What the task requires
When you copy the records, keep every word exact and leave the pictures out.
───── Exercise data ─────
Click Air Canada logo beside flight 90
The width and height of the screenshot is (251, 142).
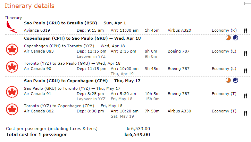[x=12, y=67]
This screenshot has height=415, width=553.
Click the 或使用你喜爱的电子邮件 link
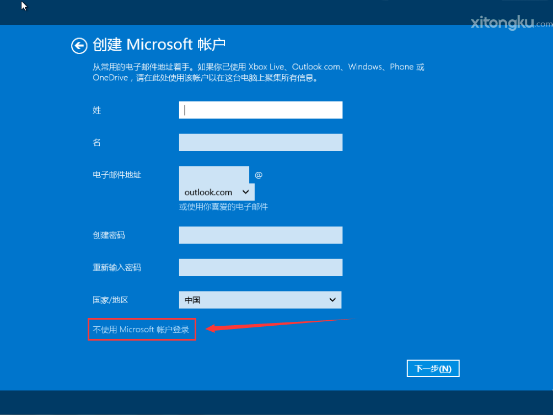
─────
Answer to this exercise
Click Air Canada logo beside flight 90
The width and height of the screenshot is (251, 142).
[x=12, y=67]
This screenshot has height=415, width=553.
Click the 或使用你喜爱的电子邮件 link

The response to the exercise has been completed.